On ne peut, en effet, forcer un professionnel à agir en contradiction formelle avec sa conscience. Il s’agit d’un droit fondamental des soignants qui sont tenus d’agir en responsabilité et de manière éclairée.

Supprimer cette clause reviendrait à transformer les professionnels de santé en prestataires de service, ce qui remettrait en cause la spécificité de ces professions, à l’encontre de la déontologie médicale. De nombreux professionnels seraient alors insécurisés. Interdire la liberté de conscience, c’est la porte ouverte à des discriminations contraignant certains à abandonner leur métier. Autant dire qu’il s’agit d’une atteinte à la liberté d’expression et de pensée contraire aux droits de l’Homme.

 

VII – Pour une vraie prévention de l’avortement

L’urgence est à la protection des femmes contre toutes violences, spécialement celles que constituent les pressions – souvent masculines, mais aussi sociales – pour les femmes les plus vulnérables qui les poussent trop souvent à avorter à contrecœur.
Un sondage, publié en 2016, a révélé que 89% des Français jugent que l’avortement laisse des traces psychologiques difficiles à vivre pour les femmes et 72% estiment que la société devrait davantage aider les femmes à éviter le recours à l’interruption volontaire de grossesse.

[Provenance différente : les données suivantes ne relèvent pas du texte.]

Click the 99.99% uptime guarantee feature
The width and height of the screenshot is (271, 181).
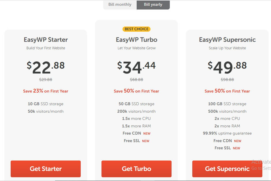[x=227, y=133]
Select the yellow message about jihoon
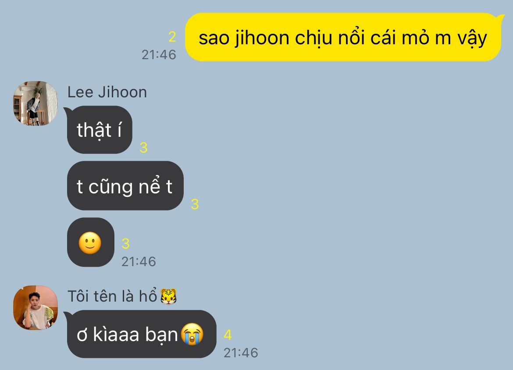 click(x=343, y=37)
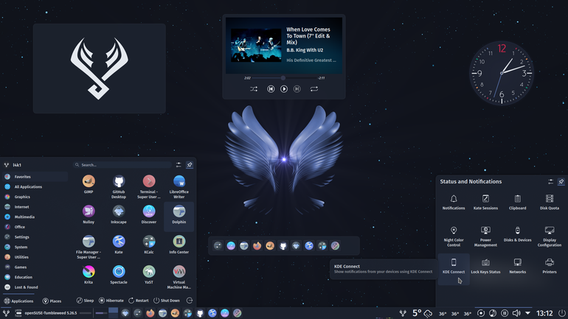Start Krita from the application menu
Image resolution: width=568 pixels, height=319 pixels.
coord(89,274)
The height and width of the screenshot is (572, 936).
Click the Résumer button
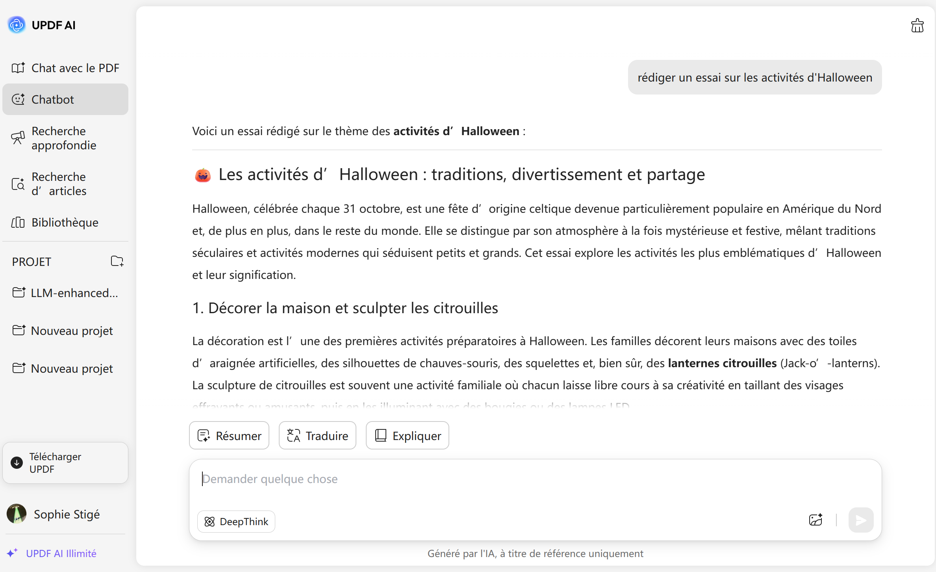229,436
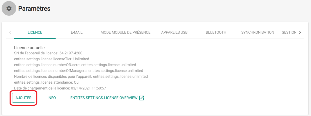Click the attendance Oui line
Screen dimensions: 311x116
pos(47,82)
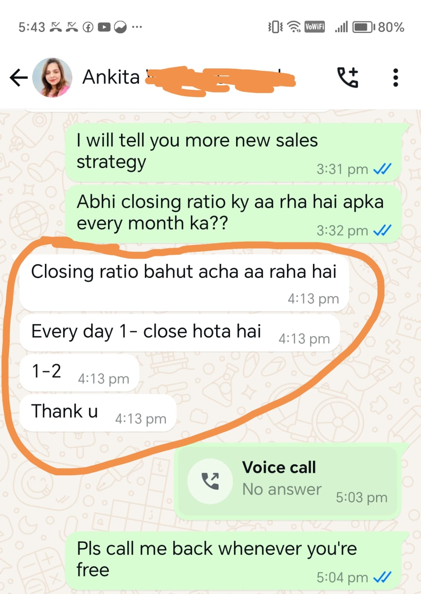
Task: Select the 'Thank u' message bubble
Action: coord(98,413)
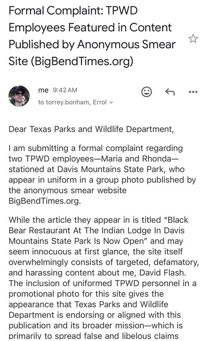This screenshot has width=208, height=341.
Task: Tap BigBendTimes.org in the subject title
Action: (82, 61)
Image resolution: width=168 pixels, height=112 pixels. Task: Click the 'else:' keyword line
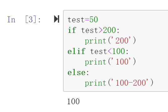(x=78, y=73)
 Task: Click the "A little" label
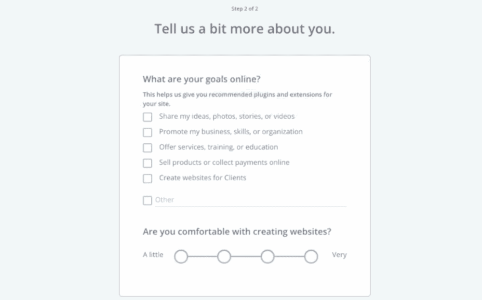153,255
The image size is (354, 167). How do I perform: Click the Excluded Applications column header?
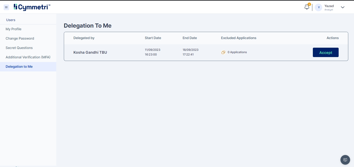(x=239, y=38)
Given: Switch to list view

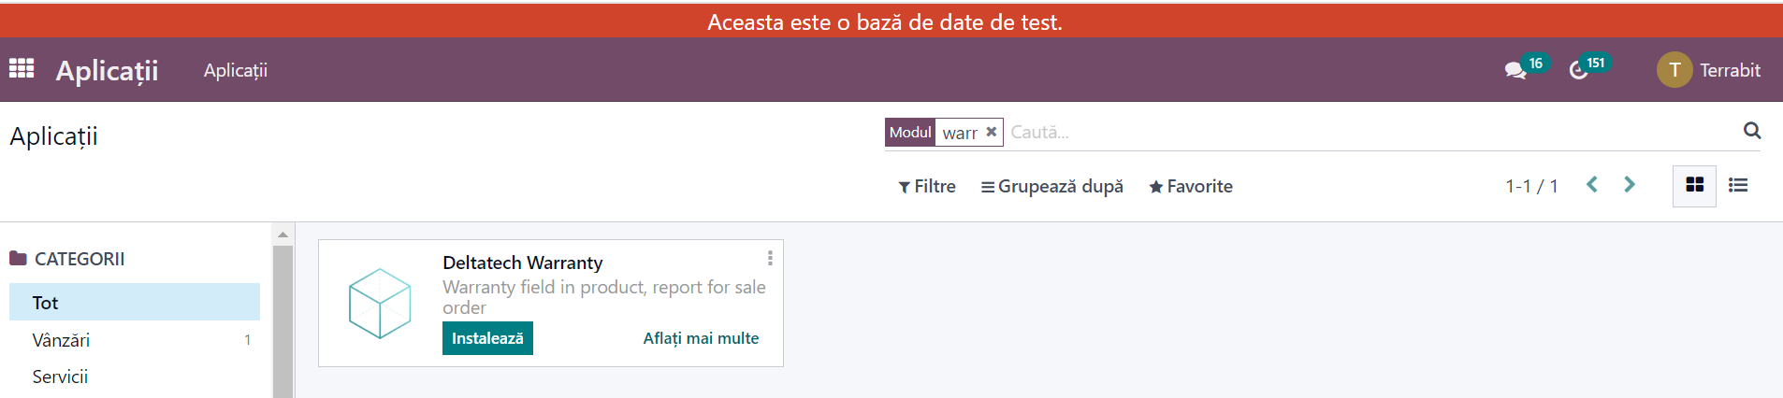Looking at the screenshot, I should click(1738, 185).
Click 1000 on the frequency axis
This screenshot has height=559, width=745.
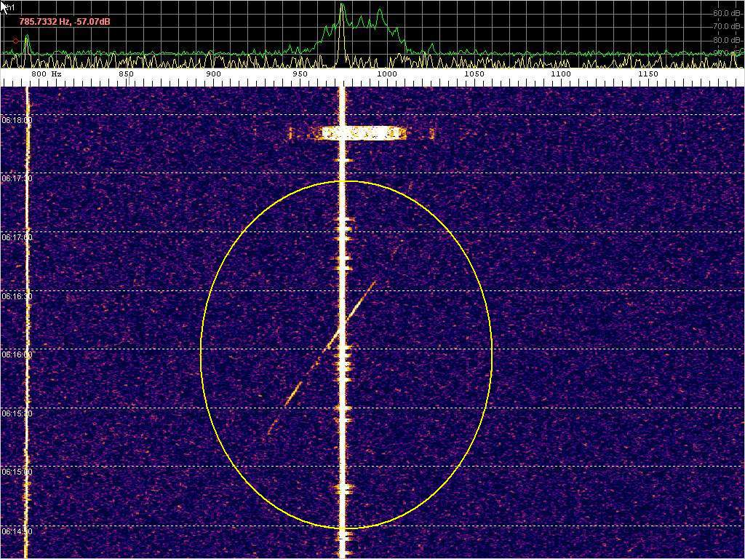click(387, 74)
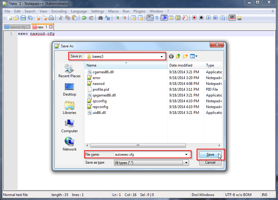Sort files by Name column header
Screen dimensions: 278x200
91,65
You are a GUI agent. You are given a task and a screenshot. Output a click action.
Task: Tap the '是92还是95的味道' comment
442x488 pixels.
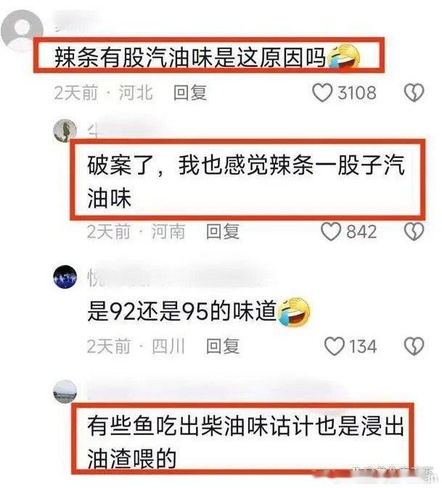pyautogui.click(x=182, y=311)
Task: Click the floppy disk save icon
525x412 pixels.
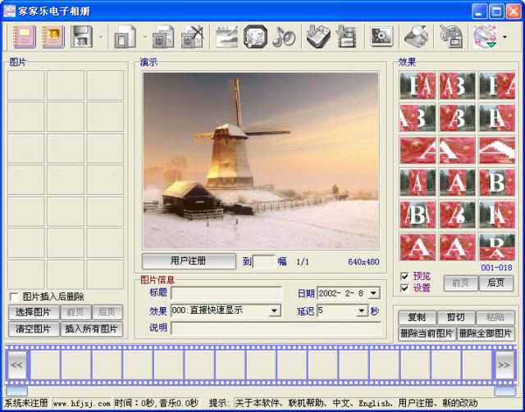Action: click(81, 37)
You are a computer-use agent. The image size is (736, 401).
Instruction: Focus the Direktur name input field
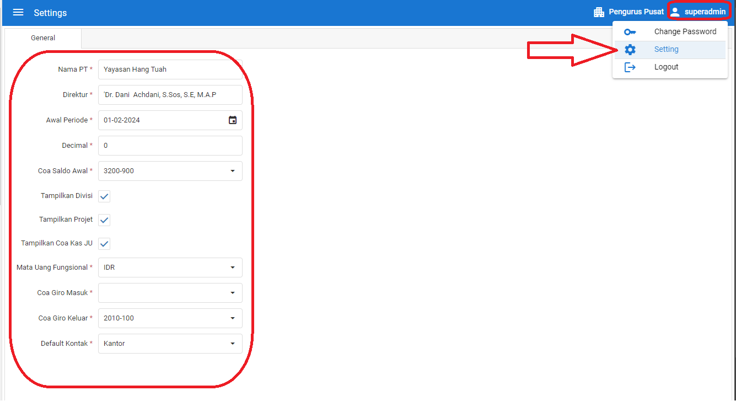(x=170, y=95)
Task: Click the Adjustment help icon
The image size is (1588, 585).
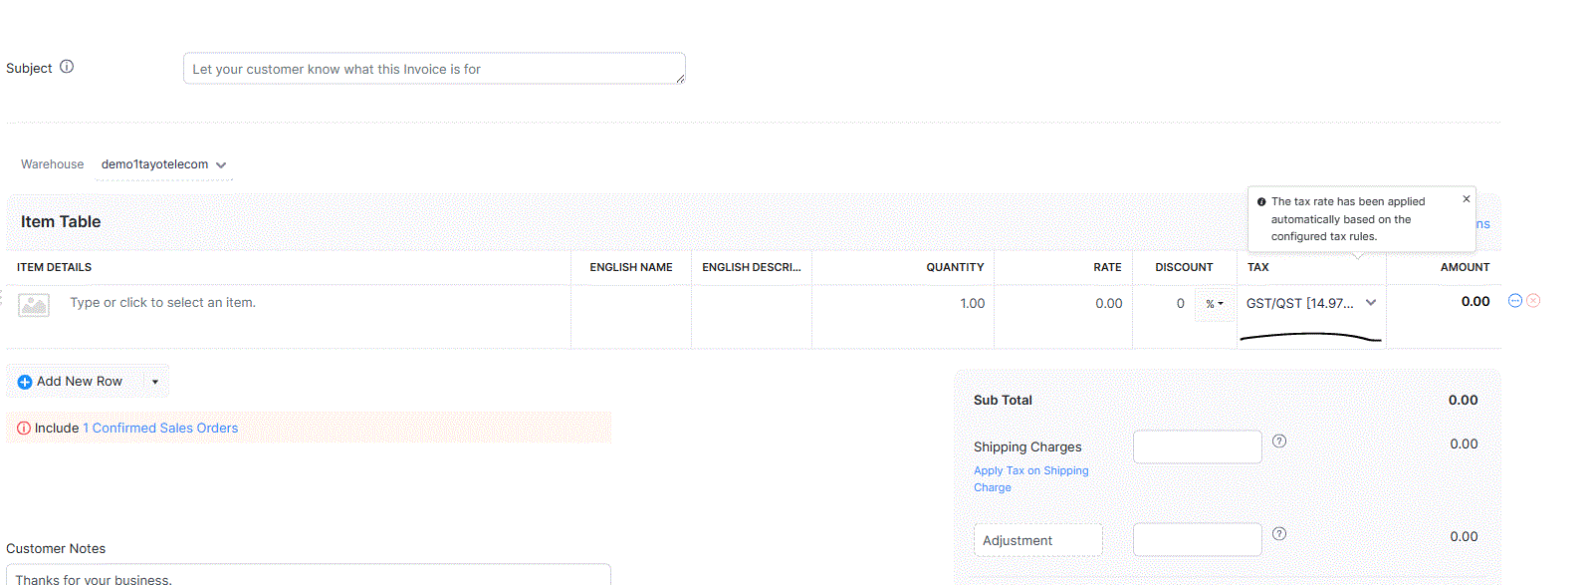Action: [x=1279, y=534]
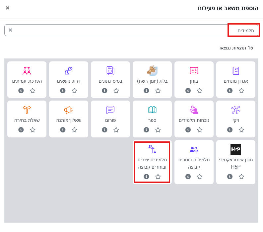Viewport: 263px width, 232px height.
Task: Select the H5P interactive content icon
Action: [236, 149]
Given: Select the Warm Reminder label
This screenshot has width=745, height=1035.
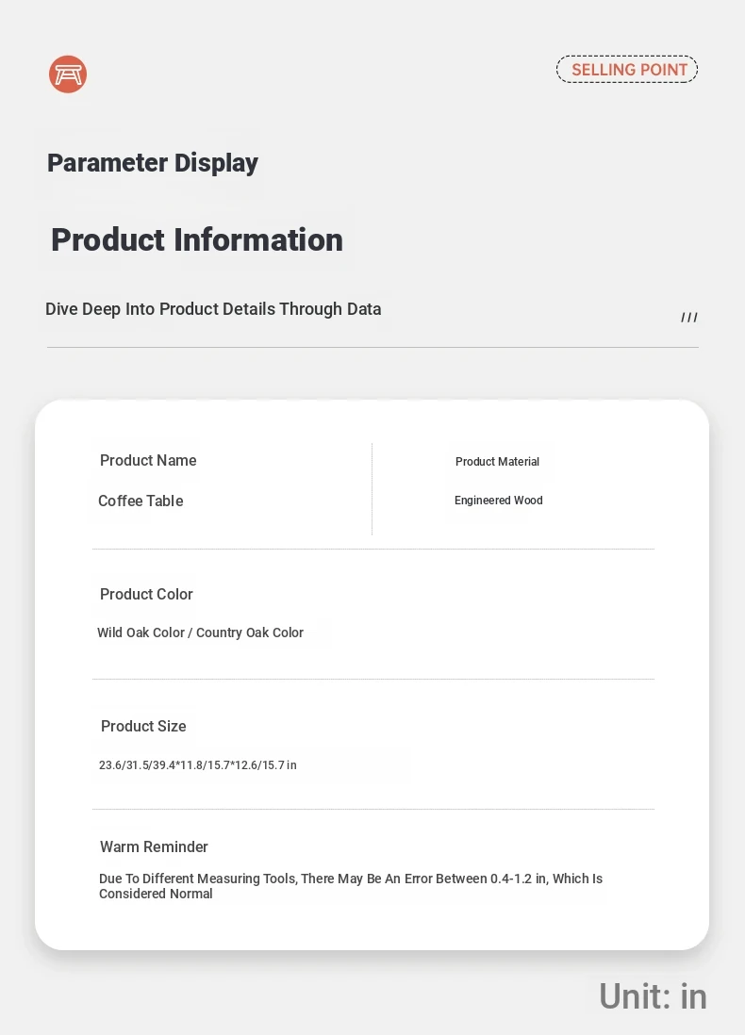Looking at the screenshot, I should [154, 847].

C’est pourquoi Alliance VITA demande :

  • de ne pas légiférer,
  • la conduite d’une étude épidémiologique sur les 20 dernières années, qui analyse les causes, les conditions et les conséquences de l’avortement,
  • un véritable débat sur l’avortement, ses causes et ses conséquences,
  • la mise en place d’une véritable politique de prévention de l’avortement assortie de la délivrance d’une information plus équilibrée aux femmes confrontées à une grossesse inattendue, notamment sur les aides et droits spécifiques aux femmes enceintes.